自分は知らないと言い張るつもりなのだろうか。
──ぎゅるるるるるぅ~!!!!
そのとき、聞き覚えのある音が鳴った。ロブがお腹を空かせた証拠となる音。それもただの空腹ではなく、決まって変身したあとに聞こえてくる音だった。つまりロブは、ニーナたちの前ではとぼけたが、ずぶ濡れだったお店をもとの状態に戻してくれたのは、やっぱりロブだったのだ。
「ふふっ、あはは!」
ニーナとシャンテは顔を見合わせて笑った。
気が抜けたというか、怒っていたのが馬鹿馬鹿しくなってきたというか。
でもとにかく、もう一度お店を開けることが、たまらなく嬉しかった。
一度落ち着いて周りを見渡してみる。両隣のお店にも迷惑をかけたはずなのに、そちらのお店の商品もまったく濡れている様子はない。お店の店主も、事情は見ていたから気にしなくていいと言ってくれた。

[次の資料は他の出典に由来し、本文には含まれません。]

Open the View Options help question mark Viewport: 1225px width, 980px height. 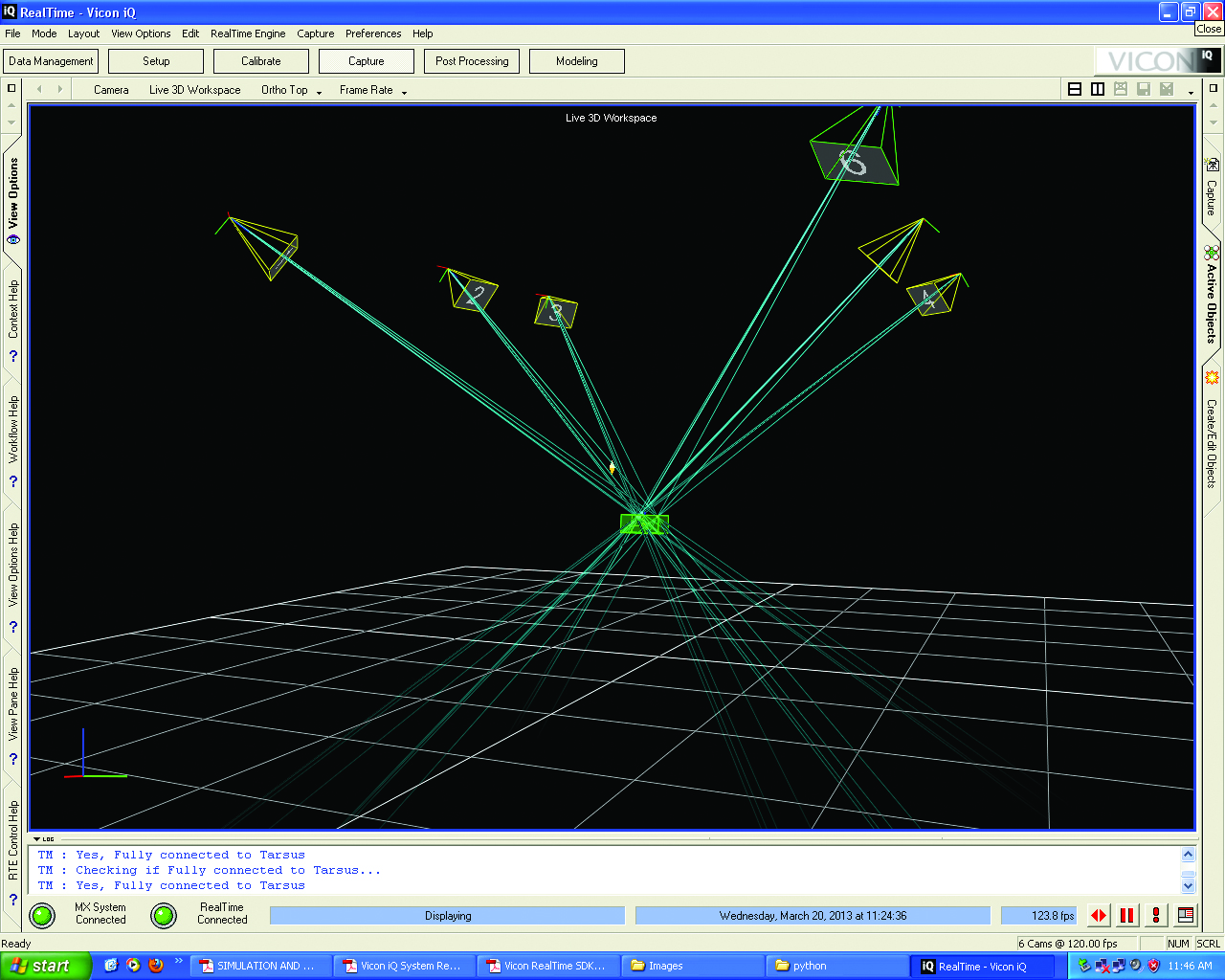coord(13,628)
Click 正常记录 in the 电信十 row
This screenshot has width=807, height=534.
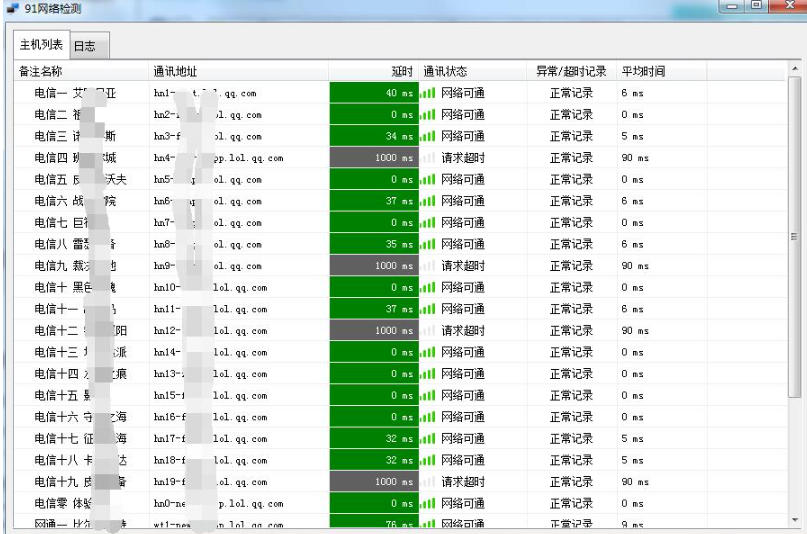[x=571, y=288]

そればかりか、ニーナたちのお店の前には人だかりができていた。驚くことに<バケツ雨の卵>が人々の注目を集め、店に人を呼び込むことになったのである。単純にニーナの発明に興味を持った人はもちろん、<バケツ雨の卵>が降らせる大雨を見て、巨大ゴーレム事件を思い出し、この機会にニーナの発明品を一目見ようと考えた人もいた。こうしてお店の再開を待ってくれる人の存在が嬉しくて、体は雨に濡れて冷えていたけれど、心には熱いものが込み上げてきていた。
ニーナとシャンテは互いに視線を交わし、そして深く頷きあう。
「みなさん、お待たせしました! <ひよっこ印のニーナのアトリエ>、これより営業再開です!」
◆
そうしてニーナたちは残り三時間、笑顔を絶やすことなく接客に励んだ。客足は途切れることなく、最後の最後までニーナのアトリエは来場者に愛され続けた。至らないところも多かったとニーナは自覚しているが、それでも、いまできることは全てやりきったと胸を張れる。
そしていま、ニーナたち出店者は二日間にわたる営業を終えてステージ前に集まっていた。イベントは最終盤を迎え、青色だった空は茜色を経て、いまでは星空が顔を覗かせている。
これからステージ上で行われるのはコンテストの結果発表。各部門における、合計売上の上位三店舗が発表される時がついに来たのだ。ニーナたちは噴水広場の端の方に立ち、そのときが来るのを静かに待った。